### [Document extract]
Though born in Ohio, Theodore Wendel eventually made the town of Ipswich his full time permanent residence. He in Germany under fellow Ohioan Frank Duveneck, and through the great teacher met and befriended James McNeil Whistler. He later attended the Academie Julian in Paris at the same time as Dow and Henry Rodman Kenyon.
While living in France Wendel became one of the founders of the American art colony at Giverny. During his stay in the sleepy village in the late 1880s the young artist came under the spell of Claude Monet and Impressionism. Upon returning home, he settled in Boston, the early hotbed of American "painters of light."
Over the next few years Wendel exhibited his Impressionistic landscapes and built a reputation as a teacher. In 1897 he married the wealthy Philena Stone. Within a few years the couple had settled into a home overlooking the marches on Argilla Road in Ipswich.
For the next 20 years Wendel maintained a busy art life, frequently commuting by train to his Boston studio, participating in exhibitions, teaching, or entertaining his fellow members of the prestigious Tavern Club in Boston. A skilled juggler and acrobat, Wendel was supposedly able to balance a chair on his chin while juggling and playing the harmonica.

### [Information provided]
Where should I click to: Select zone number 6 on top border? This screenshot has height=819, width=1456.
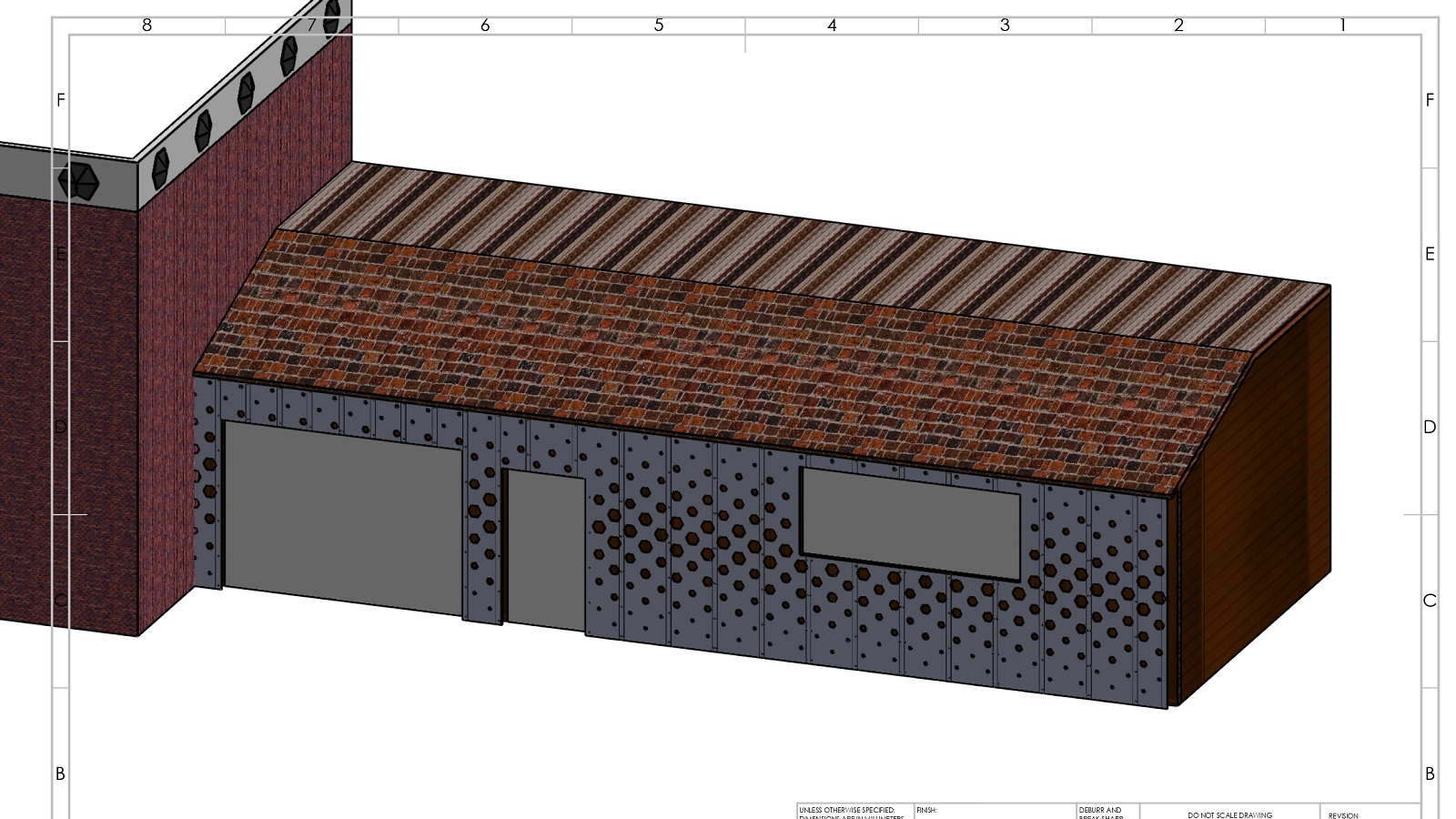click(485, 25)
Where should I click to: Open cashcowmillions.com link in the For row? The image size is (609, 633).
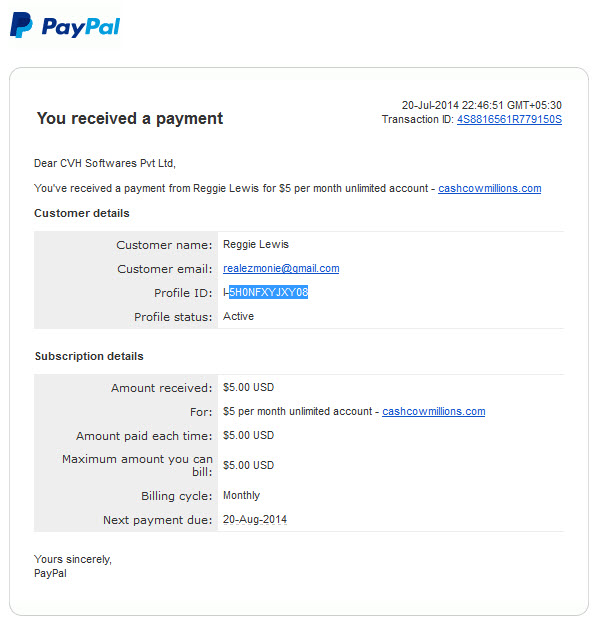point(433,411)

---

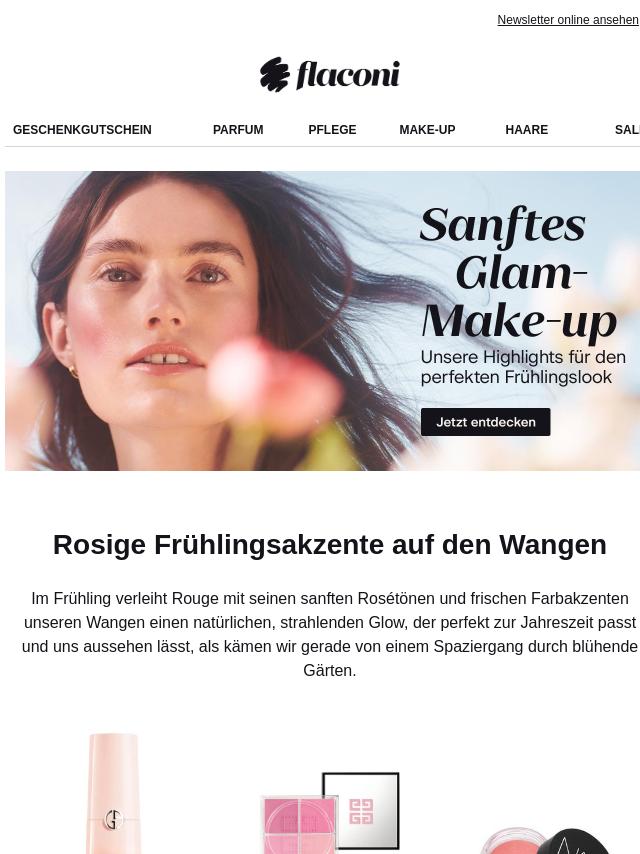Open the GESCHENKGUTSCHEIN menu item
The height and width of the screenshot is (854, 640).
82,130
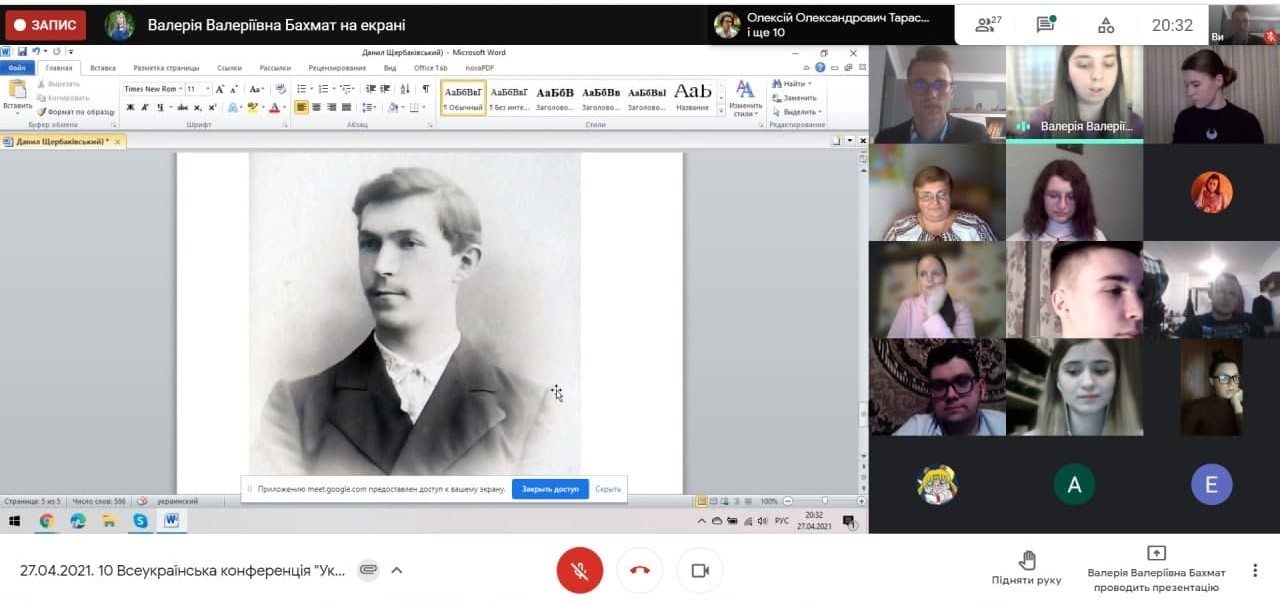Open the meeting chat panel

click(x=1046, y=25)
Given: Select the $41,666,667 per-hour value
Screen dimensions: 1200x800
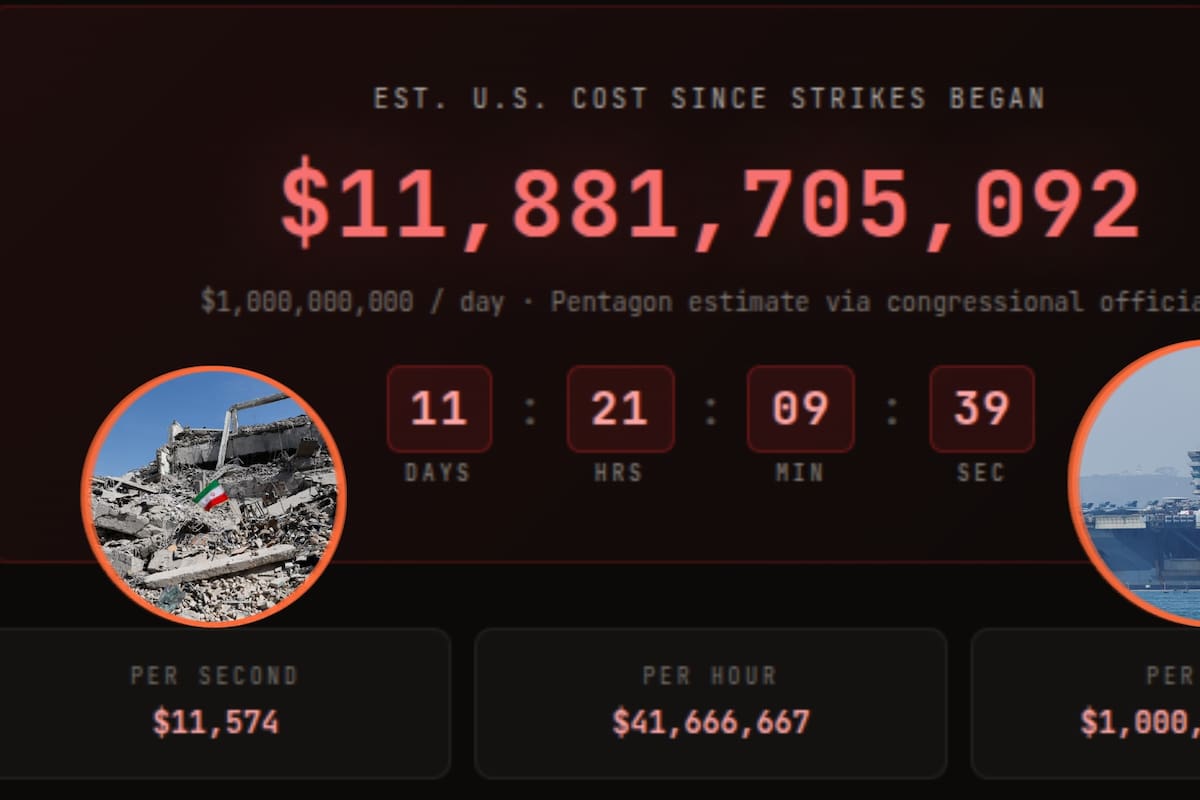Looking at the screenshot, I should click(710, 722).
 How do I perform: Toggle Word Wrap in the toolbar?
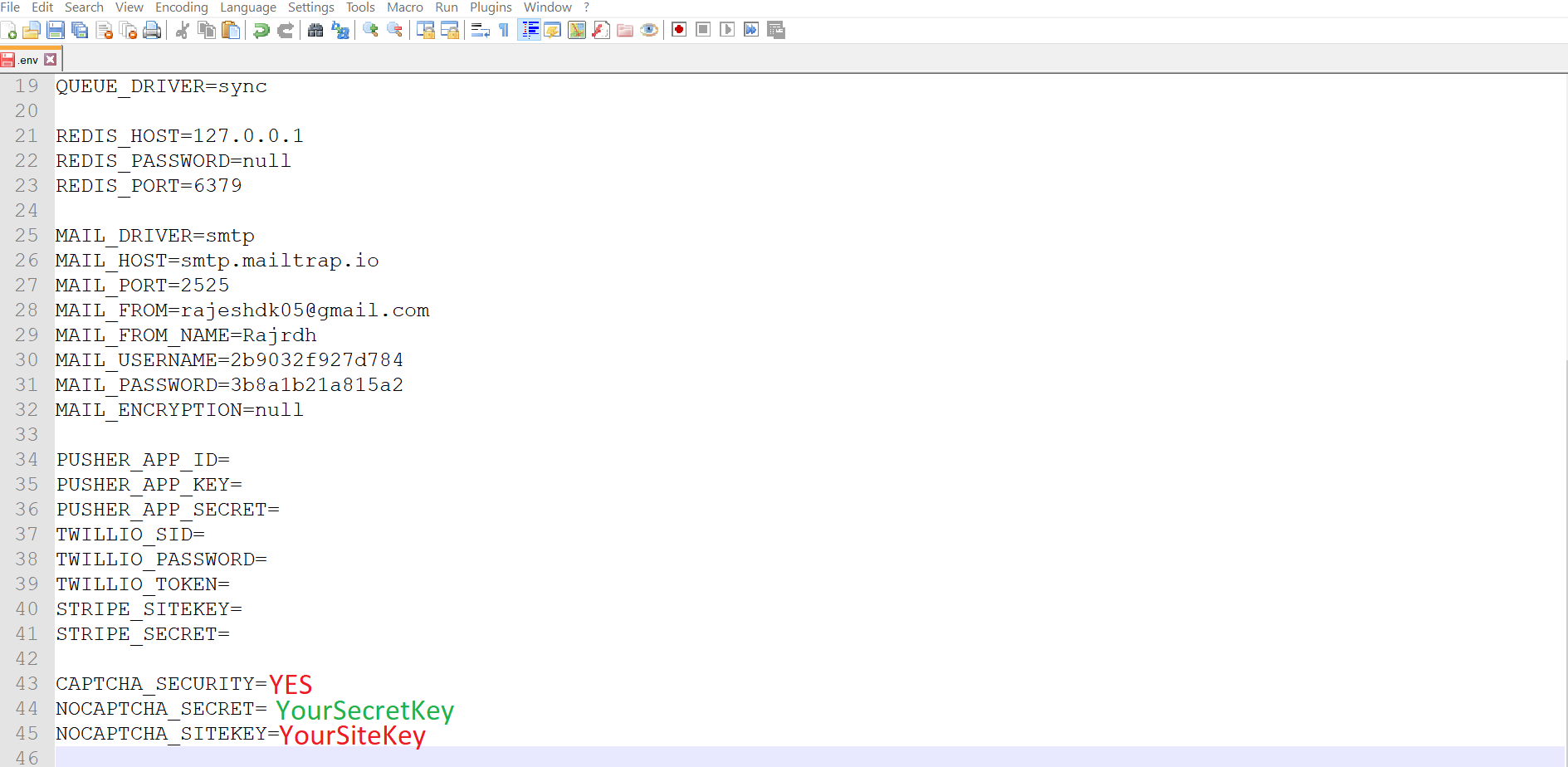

### [Your tasks]
[1] Translate this sentence from the Theodore Wendel passage above into Spanish: "In 1897 he married the wealthy Philena Stone."
[2] Please extract part of the Theodore Wendel passage above. Begin at the words "While living in" and stop after "Road in Ipswich.".
[3] Write what comes next in the Theodore Wendel passage, starting after its final sentence.

### [Replies]
[1] En 1897 se casó con la adinerada Philena Stone.

[2]
While living in France Wendel became one of the founders of the American art colony at Giverny. During his stay in the sleepy village in the late 1880s the young artist came under the spell of Claude Monet and Impressionism. Upon returning home, he settled in Boston, the early hotbed of American "painters of light."
Over the next few years Wendel exhibited his Impressionistic landscapes and built a reputation as a teacher. In 1897 he married the wealthy Philena Stone. Within a few years the couple had settled into a home overlooking the marches on Argilla Road in Ipswich.

[3]
Wendel also found time to paint. Never a master of the human figure, he instead concentrated on brilliant, Impressionistic landscapes. The Ipswich area with its delightful blend of marshes, shoreline, and hilly woodland, provided the artist with plenty of subject matter. He exhibited occasionally with Arthur Wesley Dow and other members of the local art community.
Sadly, the artist's career came to a premature end. For the last 15 years of his life Wendel suffered from a debilitating physical condition and was unable to record on canvas the scenery that so captivated him. Nevertheless, when he died in 1932, Wendel left behind a magnificent collection of paintings of his adopted Ipswich.